Conference Abstract | Volume 8, Abstract NACNDC/19JASH077 (Oral) | Published: 26 Nov 2025
Clark Joshua Brianwong1, Cherotin Diana1, Lwanga Sssekiswa Zimwanguyiza1, Bakyawa Jennifer1, Richard Jjuuko1, Patricia Nahirya1, Alexander Mugume1, Dithan Kiragga1
1Baylor Foundation Uganda
&Corresponding author: Clark Joshua Brianwong, Baylor Foundation Uganda, Email: clarkjoshua001@gamil.com, ORCID: https://orcid.org/0009-0005-1548-2684
Received: 30 Sep 2025, Accepted: 20 Oct 2025, Published: 26 Nov 2025
Domain: Infectious Disease Epidemiology
Keywords: Data driven targeting; AI-assisted, digital Xray; tuberculosis; eCBSS; mobile screening
©Clark Joshua Brianwong et al. Journal of Interventional Epidemiology and Public Health (ISSN: 2664-2824). This is an Open Access article distributed under the terms of the Creative Commons Attribution International 4.0 License (https://creativecommons.org/licenses/by/4.0/), which permits unrestricted use, distribution, and reproduction in any medium, provided the original work is properly cited.

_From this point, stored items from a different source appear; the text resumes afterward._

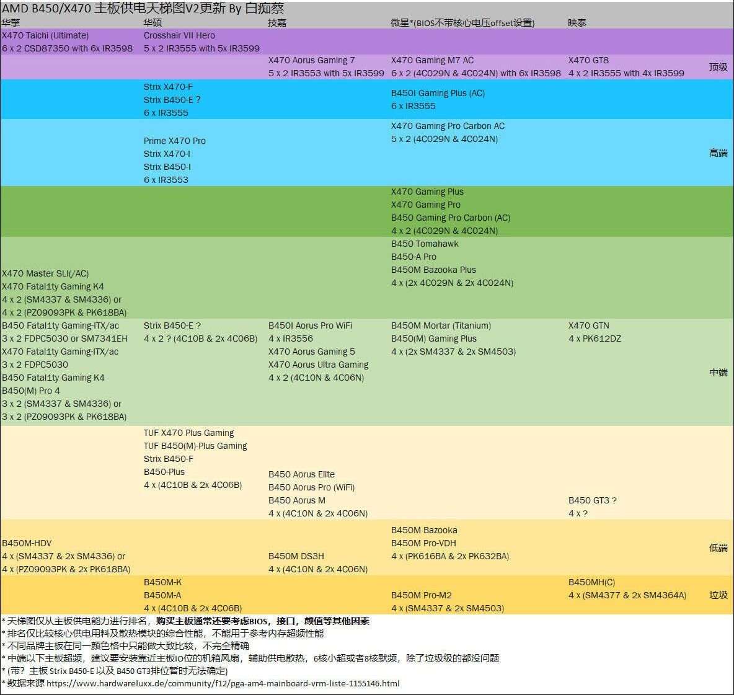This screenshot has width=734, height=695.
Task: Click the B450M Mortar (Titanium) entry
Action: pyautogui.click(x=441, y=325)
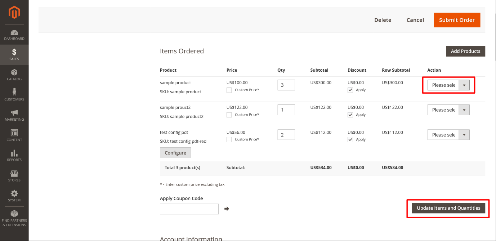Open the Catalog section icon
Screen dimensions: 496x241
(x=14, y=74)
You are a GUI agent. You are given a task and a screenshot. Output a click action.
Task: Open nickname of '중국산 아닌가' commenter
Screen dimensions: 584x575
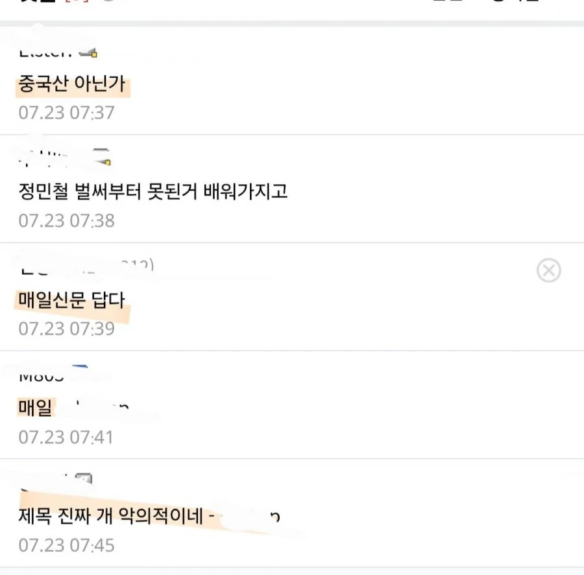point(45,53)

Cite this article: Clark Joshua Brianwong et al., Data-driven deployment of an AI mobile CXR van to accelerate TB detection in Eastern Uganda. Journal of Interventional Epidemiology and Public Health. 2025;8(ConfProc6):077.https://doi.org/10.37432/JIEPH-CONFPRO6-0077
Introduction: Eastern Uganda continues to miss a sizeable share of tuberculosis (TB) cases (about 40%) despite expanded facility-based screening. Routine surveillance through the electronic Case-Based Surveillance System (eCBSS) and digital contact tracing provides granular spatiotemporal signals but remains underused for directing high-yield interventions. We used a data-driven approach that fused eCBSS and other routine “big data” streams to guide dynamic deployment of an AI-assisted mobile chest X-ray (CXR) van to accelerate TB detection.

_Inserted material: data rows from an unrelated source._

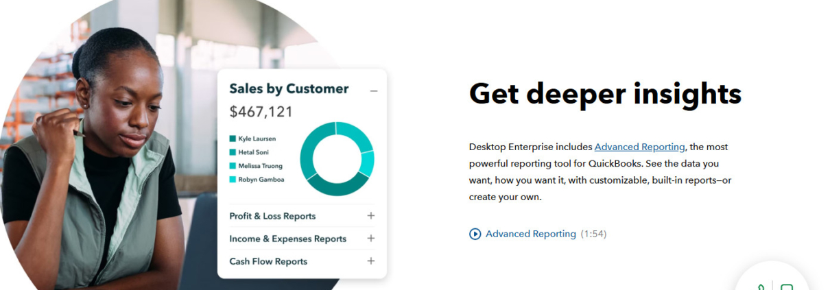Image resolution: width=830 pixels, height=290 pixels.
Task: Click the $467,121 sales total
Action: 261,112
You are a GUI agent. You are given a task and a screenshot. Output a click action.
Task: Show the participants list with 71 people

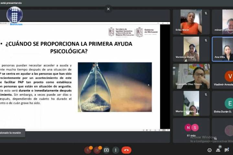[x=218, y=150]
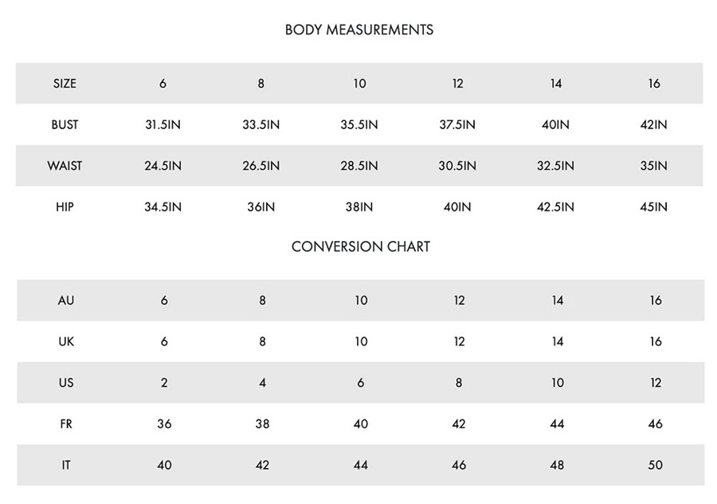Select the AU row label

tap(66, 301)
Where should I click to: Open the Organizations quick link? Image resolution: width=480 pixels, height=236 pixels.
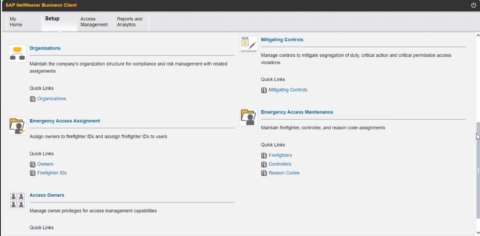pos(52,99)
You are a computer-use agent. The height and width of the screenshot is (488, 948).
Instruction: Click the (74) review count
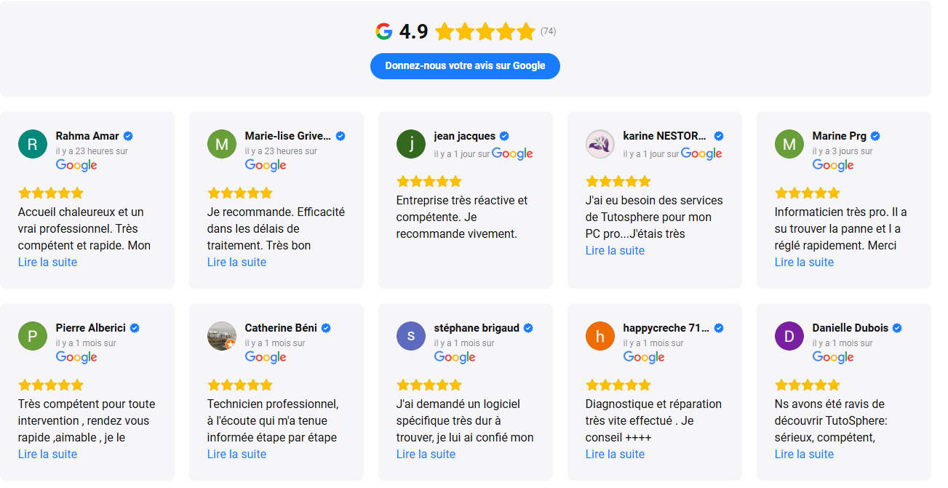pyautogui.click(x=548, y=31)
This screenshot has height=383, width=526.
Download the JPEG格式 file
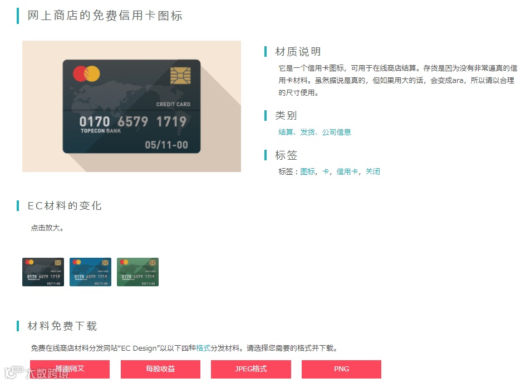[x=251, y=369]
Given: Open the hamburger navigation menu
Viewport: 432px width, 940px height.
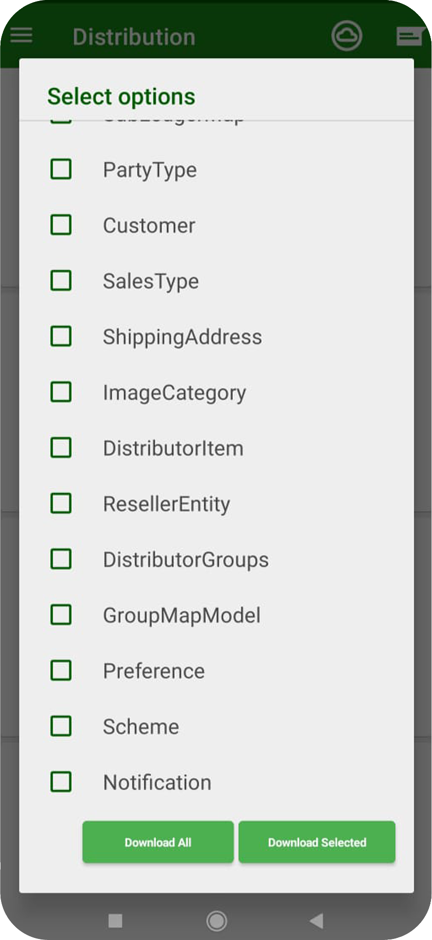Looking at the screenshot, I should 21,36.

Methods: During the September 2024 CAST+ campaign, we integrated eCBSS event data (case notifications and GPS), digital contact-tracing outputs, EMR extracts and community active-case-finding logs into a harmonized data mart. A hotspot engine (kernel-density surfaces with time-weighted clustering) generated weekly micro-catchment risk maps at the parish/village level. An optimization layer ranked outreach sites by expected yield, combining historical positivity and access. The mobile van conducted community CXR with on-site CAD/AI triage; clients exceeding predefined AI thresholds provided sputum for GeneXpert per NTLP guidance. A digitalized workflow supported consent, registration, geotagging, referrals, and linkage.
Results: Across 92 mapped hotspots, 2,424 community CXR screenings were completed, with 417 abnormal reads and 178 TB cases diagnosed and started on treatment. Yield in X-ray–defined hotspots was 11%, markedly higher than symptom-only screening streams (1.2%; 69 cases among 5,503 presumptives of the 38992 screened), despite similar community contexts. The integrated workflow supported rapid referral and traceability across registration, testing, and treatment initiation.

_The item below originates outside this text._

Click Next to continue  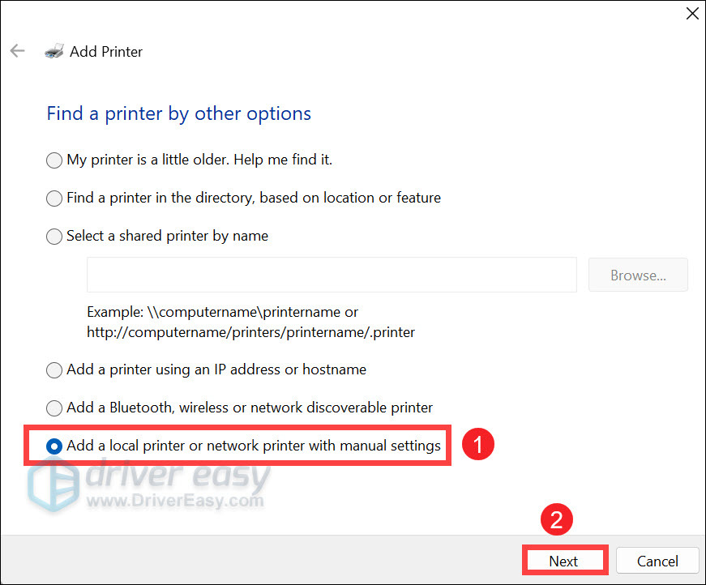[x=563, y=561]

Conclusion: Integrating routine surveillance with an AI-enabled mobile CXR platform and geospatial targeting increased TB detection in Eastern Uganda. This precision model directs resources to high-need micro-catchments, strengthens real-time oversight, and scales within NTLP systems. Broader adoption could raise notifications, shorten time-to-treatment, and accelerate End TB progress where access barriers and delays persist.